Tendo em mente o embasamento sociológico por meio do qual o crítico investiga a relevância e a interseção de categorias como autor, obra e público, para se compreender o funcionamento do sistema literário, leia as afirmações abaixo e marque V, para as verdadeiras, e F, para as falsas.
( ) No concernente à categoria do autor, nota-se que depende não só do processo da (auto)identificação do produtor como componente de um segmento específico, mas também das condições de existência encontradas pelos membros desse coletivo, as quais se ligam ao imaginário social estabelecido sobre o papel/função que desempenham.
( ) Conquanto a categoria do público funcione como mediadora entre obra e autor, dada a contribuição trazida pelas reações do(s) leitor(es) para aguçar o olhar do criador sobre a própria criação, sua importância é considerada relativa, haja vista que nem todo escritor pauta diretamente seu processo compositivo nas expectativas do receptor.

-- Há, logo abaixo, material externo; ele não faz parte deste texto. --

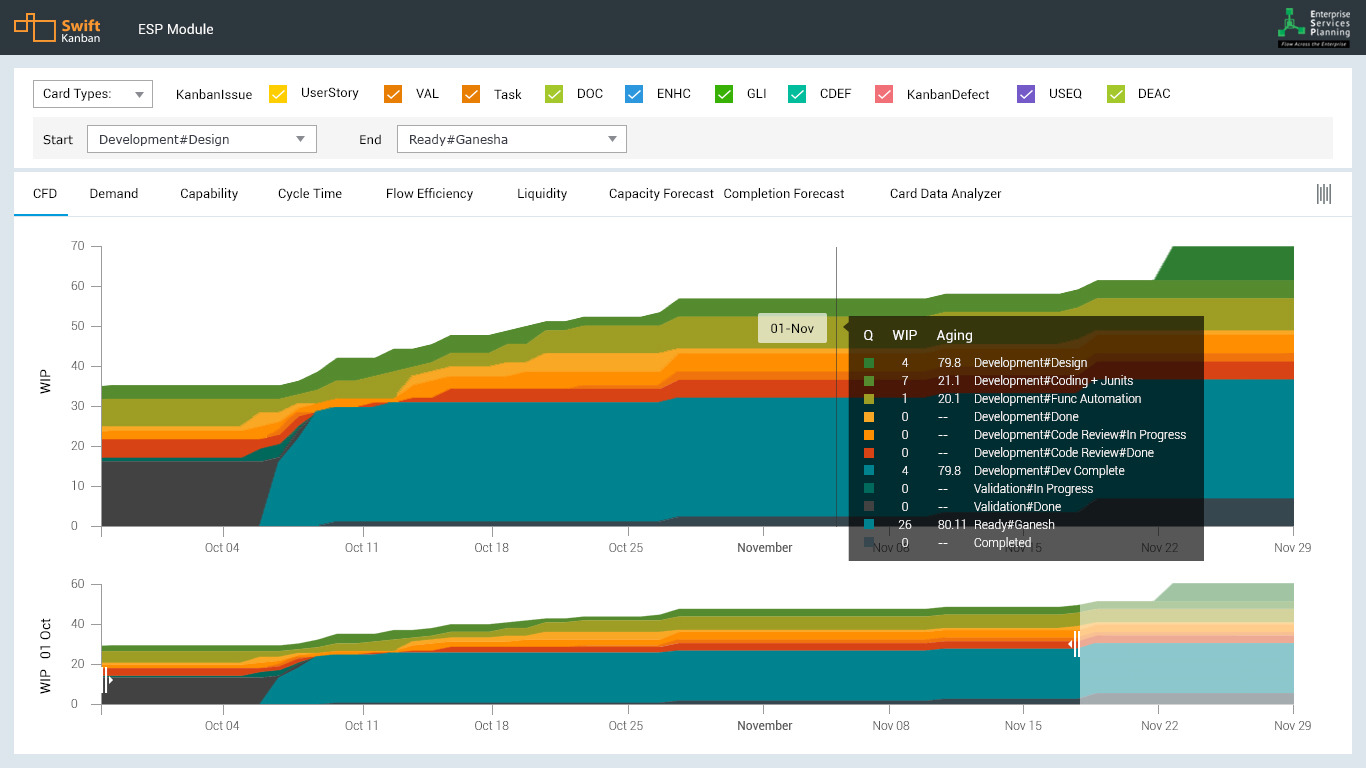Toggle the UserStory checkbox

click(279, 94)
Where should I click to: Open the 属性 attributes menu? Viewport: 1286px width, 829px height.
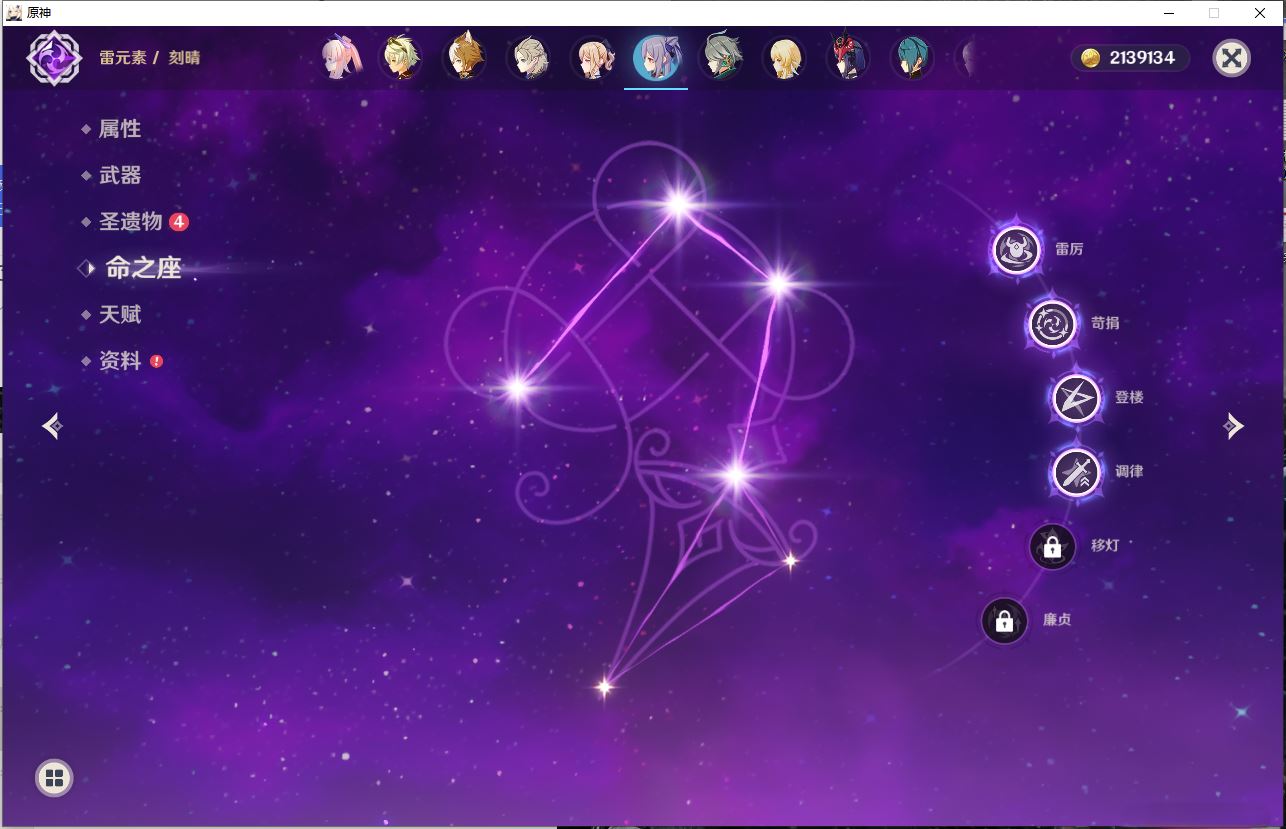(119, 129)
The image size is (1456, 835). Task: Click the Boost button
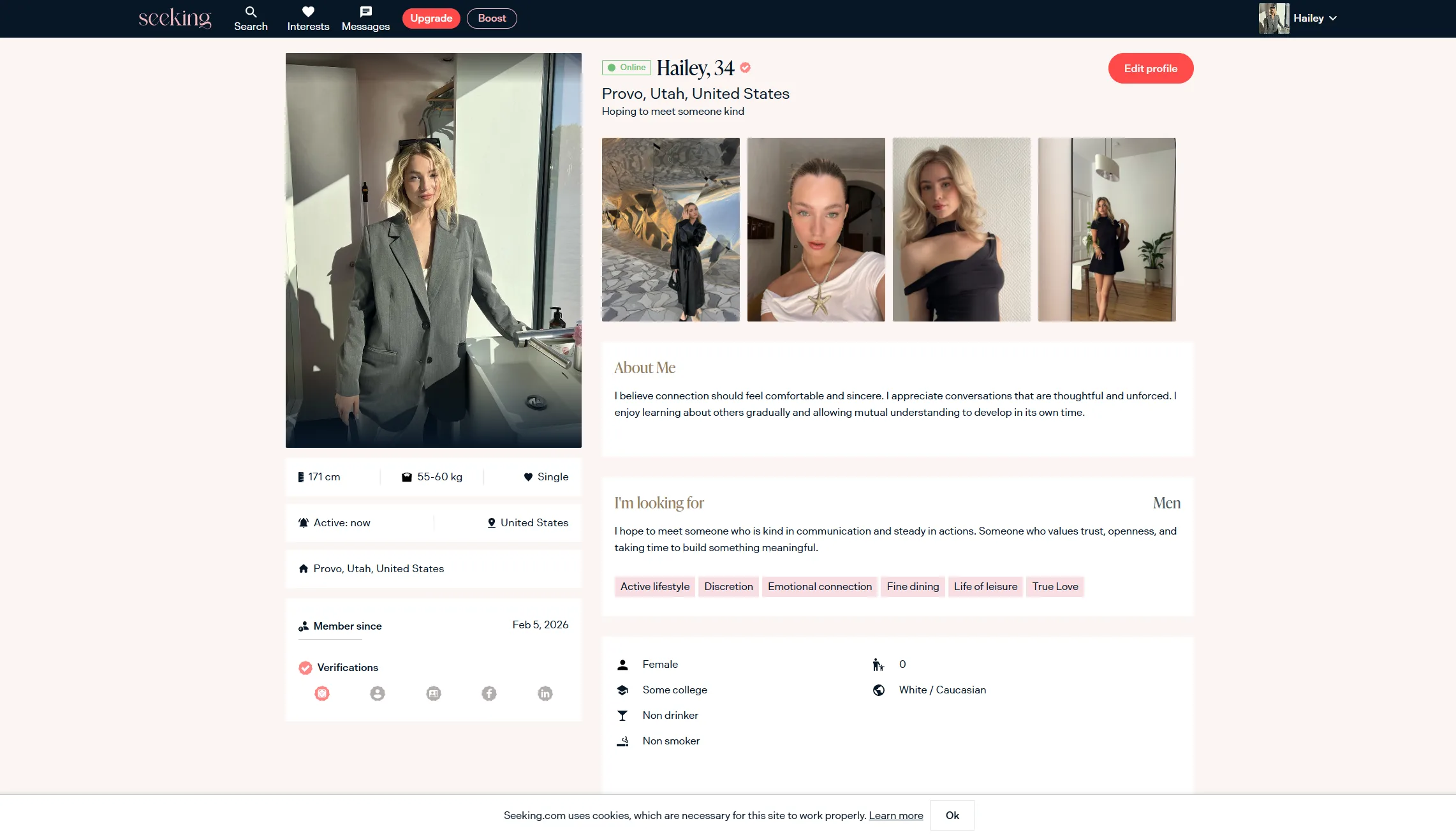(492, 18)
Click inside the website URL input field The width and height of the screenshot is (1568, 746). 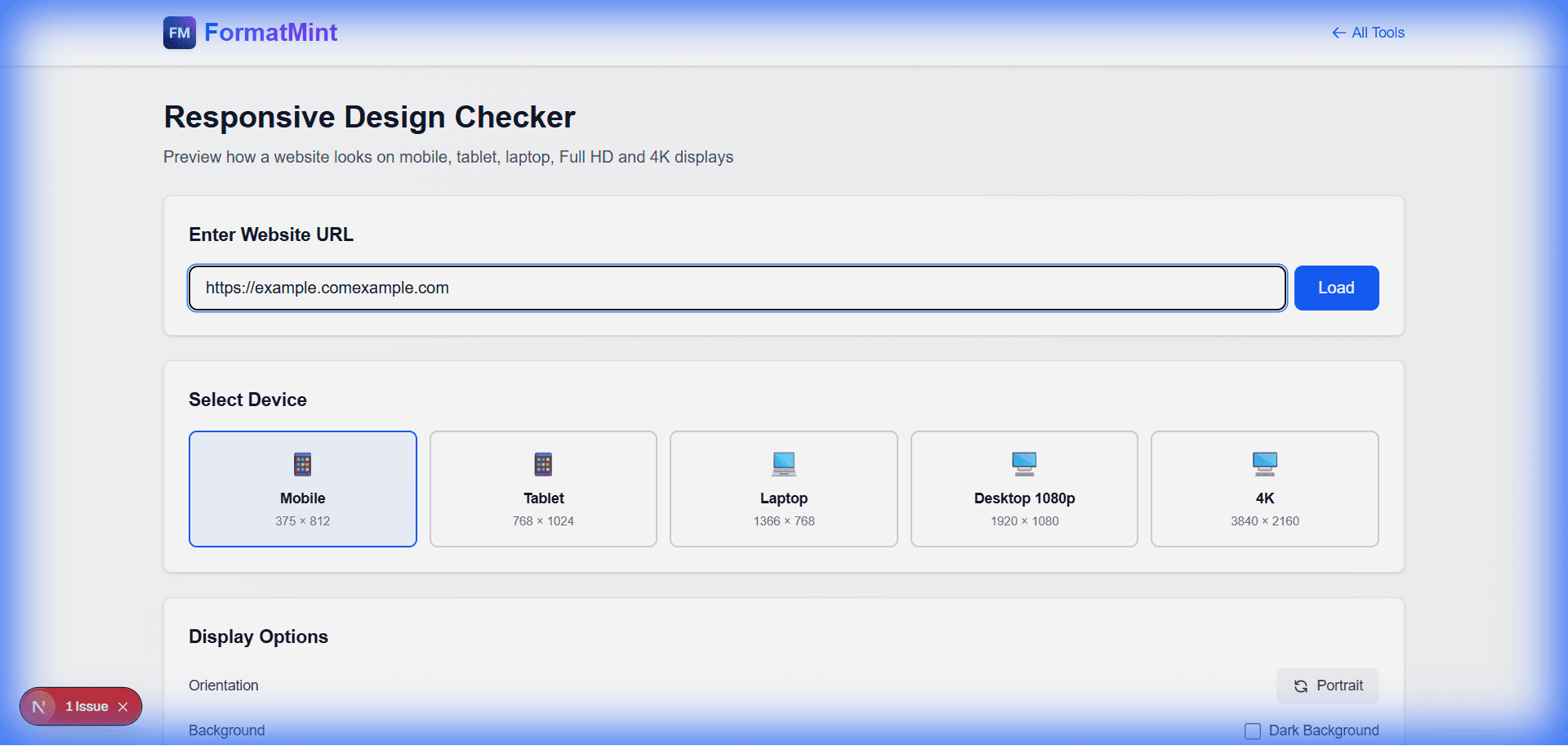735,288
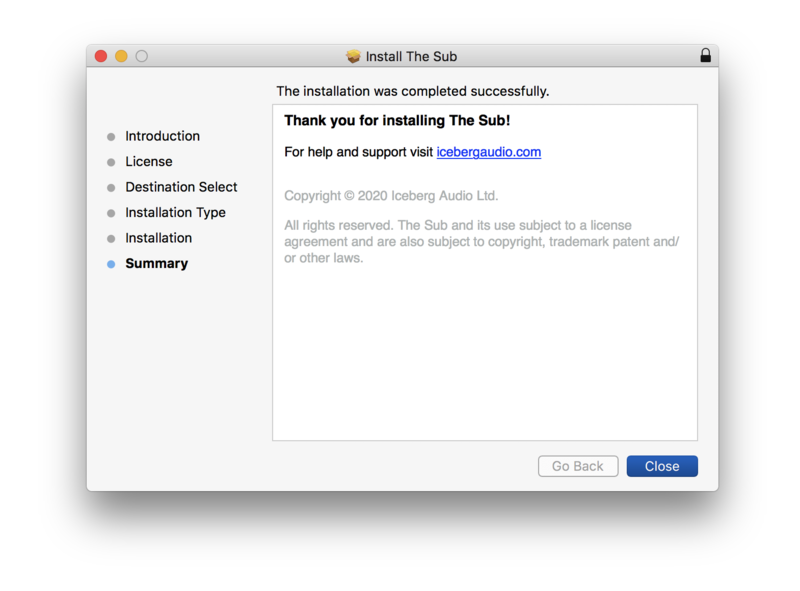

( ) Ainda no que se refere ao público, sua configuração se dá pela existência e natureza dos meios de comunicação – esta última marcada tanto pelos instrumentos de divulgação quanto pelo grau de instrução e pelos hábitos intelectuais de quem divulga −, pela formação de uma opinião literária e pela diferenciação de setores mais restritos que tendem à liderança do gosto.
( ) Consideradas as três categorias em correlação, observa-se que o reconhecimento da posição do escritor (a receptividade às suas ideias ou à sua técnica, a remuneração do seu trabalho) depende da aceitação da sua obra por parte do público médio. Escritor e obra constituem, pois, um par solidário, funcionalmente vinculado ao público.